Pulling motor

* If you have to remove the dipstick tube to get it out of the way, you'll need to drain some/most of the trans fluid.

* You'll probably have to disconnect the exhaust/headers somewhere so you can get them out of the way. Remove, tie or bungee them out of the way.

* During the week while the car is sitting, put something besides a floor jack to support the trans, like a stack of boards. Floor jacks sometimes bleed down.

* Coordinate raising & lowering the trans while pulling and installing the engine so they don't bind up.

* Pulling the radiator can make it easier. But trans cooler lines & fittings will need to be plugged at that end.

* Remove the oil filter so it doesn't get damaged during the swap. Just remember that if you turn the crank, like when removing flexplate bolts, oil may be pumped out. Either plan on replacing it either way or put an old one on.

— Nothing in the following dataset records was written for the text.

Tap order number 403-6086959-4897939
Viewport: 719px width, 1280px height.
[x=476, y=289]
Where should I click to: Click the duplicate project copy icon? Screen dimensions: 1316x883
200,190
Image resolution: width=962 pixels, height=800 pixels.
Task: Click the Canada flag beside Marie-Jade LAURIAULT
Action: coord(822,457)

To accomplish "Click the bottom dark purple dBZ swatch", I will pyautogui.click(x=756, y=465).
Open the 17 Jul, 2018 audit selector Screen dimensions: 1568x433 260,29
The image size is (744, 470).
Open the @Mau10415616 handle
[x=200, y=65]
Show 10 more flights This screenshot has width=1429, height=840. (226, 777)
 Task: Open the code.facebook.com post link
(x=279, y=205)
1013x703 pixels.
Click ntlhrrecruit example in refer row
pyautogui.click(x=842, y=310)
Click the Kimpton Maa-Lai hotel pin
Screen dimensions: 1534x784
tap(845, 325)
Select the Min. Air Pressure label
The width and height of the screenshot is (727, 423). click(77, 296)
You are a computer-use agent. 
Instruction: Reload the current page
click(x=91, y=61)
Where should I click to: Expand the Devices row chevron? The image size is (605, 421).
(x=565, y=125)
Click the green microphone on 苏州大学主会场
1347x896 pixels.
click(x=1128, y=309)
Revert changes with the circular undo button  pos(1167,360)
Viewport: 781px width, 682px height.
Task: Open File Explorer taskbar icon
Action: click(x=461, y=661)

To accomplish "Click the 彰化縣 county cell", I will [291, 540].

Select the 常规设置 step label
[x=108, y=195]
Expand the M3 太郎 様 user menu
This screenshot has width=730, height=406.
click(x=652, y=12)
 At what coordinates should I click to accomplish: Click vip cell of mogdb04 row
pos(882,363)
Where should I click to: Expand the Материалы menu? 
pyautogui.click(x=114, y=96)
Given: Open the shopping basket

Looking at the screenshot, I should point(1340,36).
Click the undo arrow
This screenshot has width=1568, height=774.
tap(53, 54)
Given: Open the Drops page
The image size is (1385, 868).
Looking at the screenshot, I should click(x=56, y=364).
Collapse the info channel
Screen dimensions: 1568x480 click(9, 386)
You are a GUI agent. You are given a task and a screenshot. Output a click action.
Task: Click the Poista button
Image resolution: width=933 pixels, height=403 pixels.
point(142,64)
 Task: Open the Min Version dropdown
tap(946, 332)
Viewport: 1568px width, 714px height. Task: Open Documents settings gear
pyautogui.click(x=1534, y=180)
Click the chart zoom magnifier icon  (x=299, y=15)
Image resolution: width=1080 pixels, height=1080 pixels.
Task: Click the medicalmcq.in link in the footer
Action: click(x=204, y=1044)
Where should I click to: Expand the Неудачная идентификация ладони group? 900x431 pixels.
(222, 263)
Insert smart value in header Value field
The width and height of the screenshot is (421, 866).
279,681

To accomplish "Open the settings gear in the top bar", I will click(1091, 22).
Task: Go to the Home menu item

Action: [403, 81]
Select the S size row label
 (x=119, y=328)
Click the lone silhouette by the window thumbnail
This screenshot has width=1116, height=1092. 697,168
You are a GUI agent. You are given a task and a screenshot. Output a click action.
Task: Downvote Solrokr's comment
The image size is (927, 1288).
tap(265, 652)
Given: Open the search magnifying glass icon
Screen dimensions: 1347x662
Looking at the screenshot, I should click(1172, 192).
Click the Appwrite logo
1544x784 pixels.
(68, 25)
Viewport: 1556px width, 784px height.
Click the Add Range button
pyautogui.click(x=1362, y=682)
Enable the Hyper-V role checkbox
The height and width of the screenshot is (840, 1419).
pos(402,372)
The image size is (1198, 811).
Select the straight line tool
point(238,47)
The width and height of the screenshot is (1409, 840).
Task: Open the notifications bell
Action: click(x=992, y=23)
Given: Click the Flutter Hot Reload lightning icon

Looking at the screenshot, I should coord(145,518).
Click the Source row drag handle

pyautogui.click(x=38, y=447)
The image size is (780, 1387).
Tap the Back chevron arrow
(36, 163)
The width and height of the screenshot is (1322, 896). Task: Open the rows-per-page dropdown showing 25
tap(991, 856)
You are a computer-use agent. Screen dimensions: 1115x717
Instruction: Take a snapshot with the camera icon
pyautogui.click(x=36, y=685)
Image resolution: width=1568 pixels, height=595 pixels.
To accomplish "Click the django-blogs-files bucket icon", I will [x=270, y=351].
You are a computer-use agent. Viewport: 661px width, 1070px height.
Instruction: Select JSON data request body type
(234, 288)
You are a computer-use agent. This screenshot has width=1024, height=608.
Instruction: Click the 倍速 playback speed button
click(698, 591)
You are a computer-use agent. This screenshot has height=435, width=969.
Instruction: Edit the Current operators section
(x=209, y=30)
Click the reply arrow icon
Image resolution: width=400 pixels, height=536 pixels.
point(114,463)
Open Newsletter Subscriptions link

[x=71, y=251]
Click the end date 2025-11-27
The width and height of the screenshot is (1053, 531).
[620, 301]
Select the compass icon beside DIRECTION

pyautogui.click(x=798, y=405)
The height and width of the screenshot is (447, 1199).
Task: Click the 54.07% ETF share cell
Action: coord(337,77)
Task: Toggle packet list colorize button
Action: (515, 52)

* There will always be some coolant left in the block, so be aware of that when pulling the engine and swapping freeze plugs. Clean the area very well. Can't hurt to use a little sealant.

* A large socket that fits inside the freeze plug cup can help installing them straight. Tap in carefully.

* Take some photos of anything you might forget how it's oriented. (i.e.: belts, pulleys, brackets, etc.) Label any wires & connections if that might help.

* Remove the distributor cap & wires so they don't get damaged against the firewall during the swap.

* Good time to check/replace the motor mounts if they are old & deteriorated.

* Spray paint an area around ONE flexplate ear & converter before removal so it goes back the same way. One lug is offset.

* Be careful not to pinch any wires between the block & bellhousing when reinstalling.
When you say spray paint flexplate ear? I'm not sure how the converter/flexplate attach? Ive only pulled a motor or two but never really installed one, I thought the converter stayed on the trans when the motor was pulled. So It has to be aligned I assume that's what you mean?